A maior queda foi no setor de eletrodomésticos (-20,8%), seguido de móveis (-19,7%) e combustíveis e lubrificantes (- 16,6%)


O comércio varejista mineiro apresentou recuo de 1,5% no volume de vendas de maio em relação a abril (série com ajuste sazonal). Na mesma comparação, a taxa média nacional de vendas do comércio varejista ficou praticamente estável (-0,1%), com resultados positivos em 16 das 27 Unidades da Federação e destaque para Amapá (8,1%). A maior queda foi no setor de eletrodomésticos (-20,8%), seguido de móveis (-19,7%) e combustíveis e lubrificantes (- 16,6%). A informação foi divulgada nesta quinta-feira (11) pelo Instituto Brasileiro de Geografia e Estatística (IBGE).

A variação acumulada no ano, de janeiro a maio de 2019, do comércio varejista nacional foi de 0,7%. No total, 16 das 27 Unidades da Federação, apresentaram resultados positivos, com destaque para: Espírito Santo (7,6%), Amapá (7,0%), Santa Catarina (6,9%) e Acre (6,4%). Por outro lado, Piauí (-6,6%), Paraíba (-5,9%) e Minas Gerais (-2,5%) se destacaram pelos resultados negativos.

Tomando-se a variação acumulada em doze meses, observa-se que o indicador do comércio varejista nacional foi de 1,3%, com apenas 7 das Unidades de Federação apresentando indicadores negativos, com destaque para Piauí (-4,5%), Distrito Federal (-3,3%) e Minas Gerais (-2,2%).

Em síntese, o volume de vendas no varejo, em maio de 2019, ficou praticamente estável (-0,1%) frente ao mês imediatamente anterior, na série com ajuste sazonal. Assim, o total do comércio varejista encontra-se 7,0% abaixo do nível recorde alcançado em outubro de 2014. No confronto com maio de 2018, na série sem ajuste sazonal, o comércio varejista avançou 1,0%. A análise pelo indicador semestral evidencia perda de ritmo de 2017 para 2019, com as vendas do varejo saindo de 1,7%, no segundo semestre de 2018, para 0,7% no acumulado para os cinco primeiros meses de 2019, ambos contra iguais períodos do ano anterior.
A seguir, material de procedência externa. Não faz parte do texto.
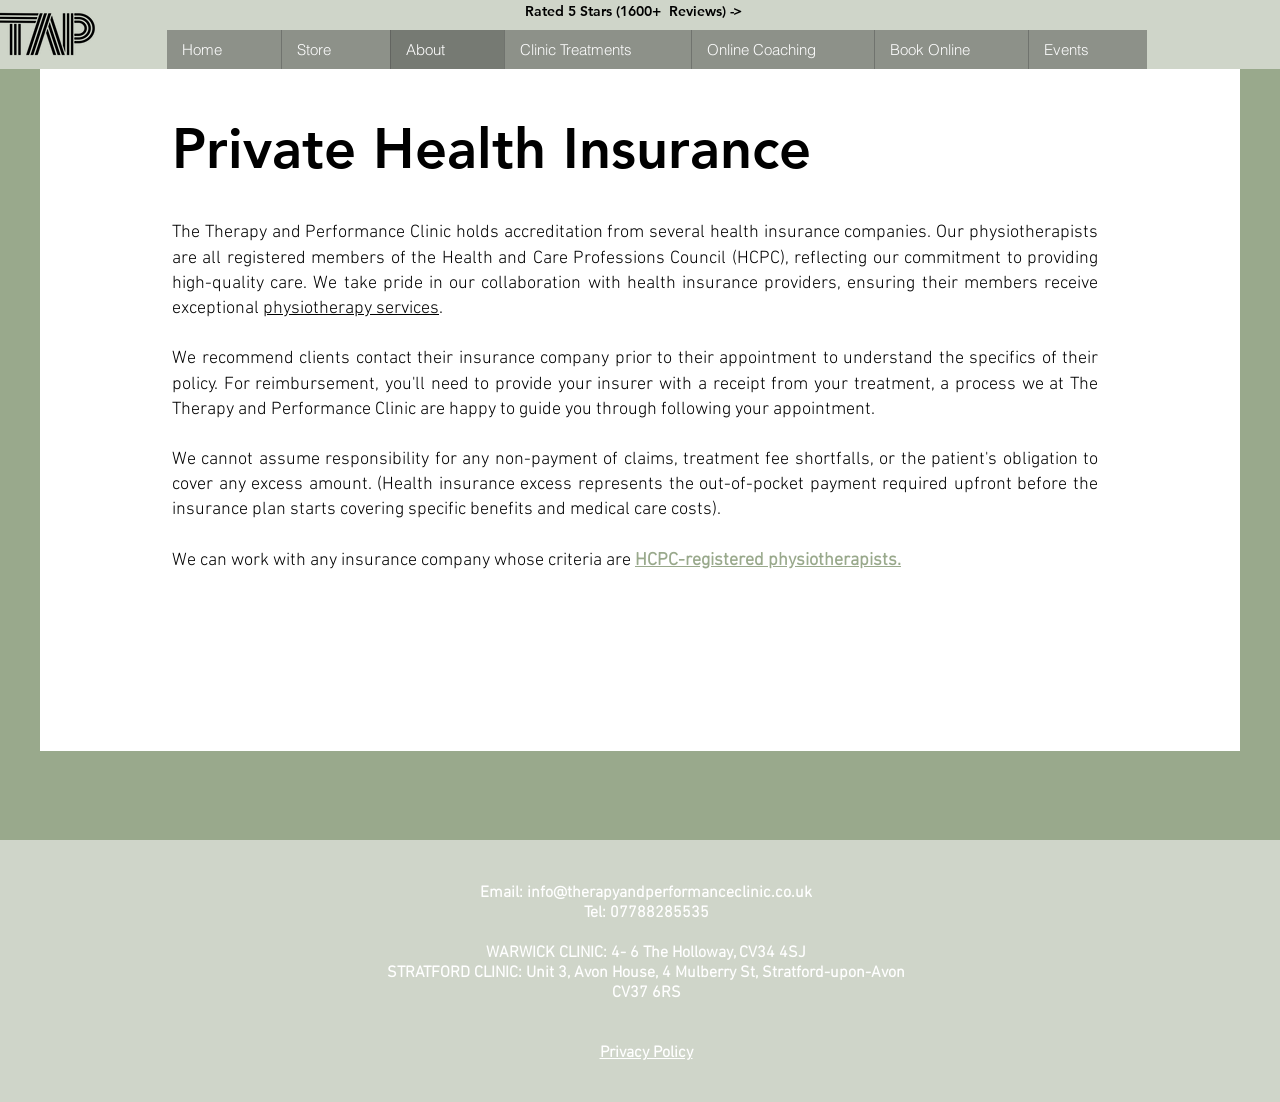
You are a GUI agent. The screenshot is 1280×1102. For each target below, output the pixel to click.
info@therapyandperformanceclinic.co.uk (669, 893)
Considerando o comércio varejista ampliado, no confronto com maio de 2018, o aumento a nível nacional de 6,4%, mostrou predomínio de resultados positivos em 24 das 27 Unidades da Federação, com destaque para Amapá (21,5%). Por outro lado, pressionando negativamente, figuram três das 27 Unidades da Federação: Piauí (-1,3%), Rio de Janeiro (-0,3%) e Paraíba (-0,1%). Minas Gerais apresentou um acréscimo de 4,1% na comparação com o mesmo período do ano anterior.
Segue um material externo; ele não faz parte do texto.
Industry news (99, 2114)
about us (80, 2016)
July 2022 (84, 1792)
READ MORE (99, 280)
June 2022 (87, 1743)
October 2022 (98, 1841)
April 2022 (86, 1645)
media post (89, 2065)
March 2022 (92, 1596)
Desempenho por ramo de atividade

Em Minas Gerais, as atividades que se destacaram com variações positivas, na comparação com o mesmo mês do ano anterior, para o comércio varejista, foram: artigos farmacêuticos, médicos, ortopédicos, de perfumaria e cosméticos (15,5%), equipamentos e materiais para escritório, informática e comunicação (15,5%) e móveis (8,5%).

No comércio varejista ampliado, tanto o setor de veículos, motocicletas, partes e peças, (45%) quanto o setor de material de construção (10,7%) apresentaram acréscimo. Por outro lado, outros artigos de uso pessoal (-27,5%), livros, jornais, revistas e papelaria (-14,5%) e eletrodomésticos (-10,2%), apresentaram as maiores reduções, em termos de magnitude, quando comparados com o mesmo período do ano anterior.